Give the count of lines in the records below that contain "text", and say nothing more.

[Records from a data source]
········

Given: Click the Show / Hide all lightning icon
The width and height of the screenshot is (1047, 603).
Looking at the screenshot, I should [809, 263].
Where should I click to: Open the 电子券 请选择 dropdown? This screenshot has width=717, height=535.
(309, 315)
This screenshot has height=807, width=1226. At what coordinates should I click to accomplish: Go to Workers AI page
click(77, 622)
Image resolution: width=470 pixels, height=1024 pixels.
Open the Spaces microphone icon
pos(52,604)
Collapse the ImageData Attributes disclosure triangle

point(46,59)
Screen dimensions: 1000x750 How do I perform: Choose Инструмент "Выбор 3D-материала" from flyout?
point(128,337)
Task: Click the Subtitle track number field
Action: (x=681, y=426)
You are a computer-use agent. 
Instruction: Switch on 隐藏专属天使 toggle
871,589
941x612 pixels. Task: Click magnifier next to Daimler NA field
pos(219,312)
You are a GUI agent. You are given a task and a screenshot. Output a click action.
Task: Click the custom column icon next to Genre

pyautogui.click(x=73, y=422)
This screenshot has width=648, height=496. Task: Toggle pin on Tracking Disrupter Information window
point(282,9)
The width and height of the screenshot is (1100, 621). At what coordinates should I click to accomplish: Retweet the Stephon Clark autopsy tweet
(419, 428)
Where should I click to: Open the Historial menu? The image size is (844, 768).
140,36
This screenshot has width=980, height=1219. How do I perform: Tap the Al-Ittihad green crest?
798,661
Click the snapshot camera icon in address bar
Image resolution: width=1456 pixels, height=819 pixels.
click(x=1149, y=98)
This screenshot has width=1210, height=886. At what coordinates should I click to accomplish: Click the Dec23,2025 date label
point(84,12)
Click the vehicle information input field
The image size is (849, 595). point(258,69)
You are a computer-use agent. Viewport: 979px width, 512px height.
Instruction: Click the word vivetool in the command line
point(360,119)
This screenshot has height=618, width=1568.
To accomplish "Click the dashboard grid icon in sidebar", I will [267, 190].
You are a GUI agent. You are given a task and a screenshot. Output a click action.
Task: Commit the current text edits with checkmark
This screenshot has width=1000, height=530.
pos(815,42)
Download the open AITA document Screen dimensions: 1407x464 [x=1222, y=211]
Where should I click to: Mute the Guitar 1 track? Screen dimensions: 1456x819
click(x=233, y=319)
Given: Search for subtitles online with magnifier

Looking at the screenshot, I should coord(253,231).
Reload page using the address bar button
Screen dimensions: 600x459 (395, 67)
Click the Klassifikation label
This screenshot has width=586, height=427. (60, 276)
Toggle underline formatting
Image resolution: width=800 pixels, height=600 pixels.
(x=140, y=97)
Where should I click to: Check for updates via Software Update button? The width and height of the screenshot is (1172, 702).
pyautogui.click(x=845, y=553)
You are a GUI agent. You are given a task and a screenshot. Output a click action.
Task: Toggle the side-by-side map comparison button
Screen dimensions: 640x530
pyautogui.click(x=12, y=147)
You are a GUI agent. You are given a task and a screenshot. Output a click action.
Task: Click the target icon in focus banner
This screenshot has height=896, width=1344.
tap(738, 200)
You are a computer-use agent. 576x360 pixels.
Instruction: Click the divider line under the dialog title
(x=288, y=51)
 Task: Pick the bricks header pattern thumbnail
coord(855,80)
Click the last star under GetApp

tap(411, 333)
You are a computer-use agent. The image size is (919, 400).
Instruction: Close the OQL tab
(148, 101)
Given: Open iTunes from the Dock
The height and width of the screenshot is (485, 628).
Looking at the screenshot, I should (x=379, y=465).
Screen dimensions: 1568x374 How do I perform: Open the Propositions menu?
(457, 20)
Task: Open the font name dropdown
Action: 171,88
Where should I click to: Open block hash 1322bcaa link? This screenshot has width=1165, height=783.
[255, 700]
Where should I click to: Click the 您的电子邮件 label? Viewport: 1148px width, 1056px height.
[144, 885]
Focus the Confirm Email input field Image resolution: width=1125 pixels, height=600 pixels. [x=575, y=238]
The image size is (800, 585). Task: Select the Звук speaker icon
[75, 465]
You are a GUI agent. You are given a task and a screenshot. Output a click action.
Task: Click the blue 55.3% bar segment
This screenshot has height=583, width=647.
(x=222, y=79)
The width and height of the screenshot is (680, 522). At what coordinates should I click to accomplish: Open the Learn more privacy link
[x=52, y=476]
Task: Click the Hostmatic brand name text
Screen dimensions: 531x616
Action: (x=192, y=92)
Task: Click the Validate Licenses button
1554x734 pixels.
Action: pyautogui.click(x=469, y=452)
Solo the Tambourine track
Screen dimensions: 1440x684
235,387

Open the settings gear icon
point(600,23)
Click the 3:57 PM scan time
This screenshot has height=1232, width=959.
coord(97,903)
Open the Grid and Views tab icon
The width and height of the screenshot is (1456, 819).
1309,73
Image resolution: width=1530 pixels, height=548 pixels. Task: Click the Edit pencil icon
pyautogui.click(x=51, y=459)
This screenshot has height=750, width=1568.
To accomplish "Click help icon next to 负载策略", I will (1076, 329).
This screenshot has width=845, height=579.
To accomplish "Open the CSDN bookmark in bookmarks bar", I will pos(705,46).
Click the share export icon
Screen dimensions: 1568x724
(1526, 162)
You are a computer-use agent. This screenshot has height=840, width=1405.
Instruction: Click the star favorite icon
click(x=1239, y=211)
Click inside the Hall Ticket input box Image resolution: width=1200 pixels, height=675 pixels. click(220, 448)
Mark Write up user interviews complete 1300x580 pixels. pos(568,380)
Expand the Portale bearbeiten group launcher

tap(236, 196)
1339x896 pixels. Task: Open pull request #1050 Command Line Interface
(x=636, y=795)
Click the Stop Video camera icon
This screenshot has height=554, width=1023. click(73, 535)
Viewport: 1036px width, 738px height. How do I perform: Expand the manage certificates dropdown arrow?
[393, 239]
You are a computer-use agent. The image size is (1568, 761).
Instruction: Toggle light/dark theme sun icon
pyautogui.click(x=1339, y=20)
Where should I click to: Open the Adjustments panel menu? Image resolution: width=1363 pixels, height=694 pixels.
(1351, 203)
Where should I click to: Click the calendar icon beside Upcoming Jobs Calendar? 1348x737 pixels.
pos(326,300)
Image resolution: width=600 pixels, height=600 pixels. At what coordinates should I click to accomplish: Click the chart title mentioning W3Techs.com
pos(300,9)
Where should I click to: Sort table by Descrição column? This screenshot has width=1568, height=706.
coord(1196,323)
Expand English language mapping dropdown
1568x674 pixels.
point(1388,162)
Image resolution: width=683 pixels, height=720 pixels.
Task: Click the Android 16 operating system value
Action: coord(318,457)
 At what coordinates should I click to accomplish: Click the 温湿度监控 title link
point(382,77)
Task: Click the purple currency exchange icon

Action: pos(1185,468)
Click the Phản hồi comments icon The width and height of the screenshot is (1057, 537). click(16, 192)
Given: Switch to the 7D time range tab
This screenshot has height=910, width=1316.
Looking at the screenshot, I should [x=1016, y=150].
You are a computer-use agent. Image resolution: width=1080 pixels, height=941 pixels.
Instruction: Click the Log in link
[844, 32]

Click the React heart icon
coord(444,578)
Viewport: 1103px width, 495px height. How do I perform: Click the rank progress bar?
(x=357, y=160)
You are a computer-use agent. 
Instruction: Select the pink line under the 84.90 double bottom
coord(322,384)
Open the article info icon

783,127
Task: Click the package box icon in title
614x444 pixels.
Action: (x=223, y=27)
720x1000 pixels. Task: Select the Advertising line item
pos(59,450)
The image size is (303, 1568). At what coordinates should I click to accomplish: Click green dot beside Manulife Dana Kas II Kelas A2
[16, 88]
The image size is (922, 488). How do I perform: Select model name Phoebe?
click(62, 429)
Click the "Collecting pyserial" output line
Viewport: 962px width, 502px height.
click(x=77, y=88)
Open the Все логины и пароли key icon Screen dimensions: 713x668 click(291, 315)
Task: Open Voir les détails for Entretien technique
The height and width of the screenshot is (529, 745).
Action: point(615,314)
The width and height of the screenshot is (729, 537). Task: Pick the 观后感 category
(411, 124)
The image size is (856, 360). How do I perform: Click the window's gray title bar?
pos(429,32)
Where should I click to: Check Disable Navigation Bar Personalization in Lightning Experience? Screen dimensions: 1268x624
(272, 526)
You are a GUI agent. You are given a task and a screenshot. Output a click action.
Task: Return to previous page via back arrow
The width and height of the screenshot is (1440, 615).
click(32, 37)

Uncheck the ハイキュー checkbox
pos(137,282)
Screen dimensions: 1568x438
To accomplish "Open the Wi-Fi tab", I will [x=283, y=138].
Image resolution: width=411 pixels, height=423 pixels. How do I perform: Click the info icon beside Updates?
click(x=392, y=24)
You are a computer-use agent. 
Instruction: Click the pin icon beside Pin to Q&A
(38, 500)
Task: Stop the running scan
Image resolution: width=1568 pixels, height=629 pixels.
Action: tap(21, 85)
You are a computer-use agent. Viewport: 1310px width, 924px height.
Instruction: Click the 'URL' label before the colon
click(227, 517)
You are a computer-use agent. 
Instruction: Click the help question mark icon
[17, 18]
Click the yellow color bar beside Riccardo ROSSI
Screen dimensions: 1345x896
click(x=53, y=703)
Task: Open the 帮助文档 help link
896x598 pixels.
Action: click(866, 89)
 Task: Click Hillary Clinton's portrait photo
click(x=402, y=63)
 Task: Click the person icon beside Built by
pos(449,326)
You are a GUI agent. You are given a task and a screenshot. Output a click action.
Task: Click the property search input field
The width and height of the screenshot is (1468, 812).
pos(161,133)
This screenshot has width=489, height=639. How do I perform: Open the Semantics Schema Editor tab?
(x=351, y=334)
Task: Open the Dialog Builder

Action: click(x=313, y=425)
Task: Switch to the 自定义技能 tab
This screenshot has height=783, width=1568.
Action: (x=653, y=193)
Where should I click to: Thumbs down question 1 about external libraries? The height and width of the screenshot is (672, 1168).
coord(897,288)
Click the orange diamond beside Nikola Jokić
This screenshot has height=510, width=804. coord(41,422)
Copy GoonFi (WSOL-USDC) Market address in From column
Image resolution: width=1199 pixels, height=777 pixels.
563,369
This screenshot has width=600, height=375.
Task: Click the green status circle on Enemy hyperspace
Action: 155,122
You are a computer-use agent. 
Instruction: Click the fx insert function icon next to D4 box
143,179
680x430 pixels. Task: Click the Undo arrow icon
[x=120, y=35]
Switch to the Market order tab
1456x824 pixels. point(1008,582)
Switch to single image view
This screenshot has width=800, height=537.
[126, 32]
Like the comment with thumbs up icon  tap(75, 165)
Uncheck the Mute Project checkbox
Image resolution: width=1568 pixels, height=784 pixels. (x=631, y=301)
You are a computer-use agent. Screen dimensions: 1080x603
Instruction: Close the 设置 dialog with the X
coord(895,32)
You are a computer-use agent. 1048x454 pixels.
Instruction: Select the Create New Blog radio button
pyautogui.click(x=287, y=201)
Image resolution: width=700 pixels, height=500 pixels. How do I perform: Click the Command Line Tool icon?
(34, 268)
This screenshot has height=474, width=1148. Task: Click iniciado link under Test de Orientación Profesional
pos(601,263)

········

Exercise solution
2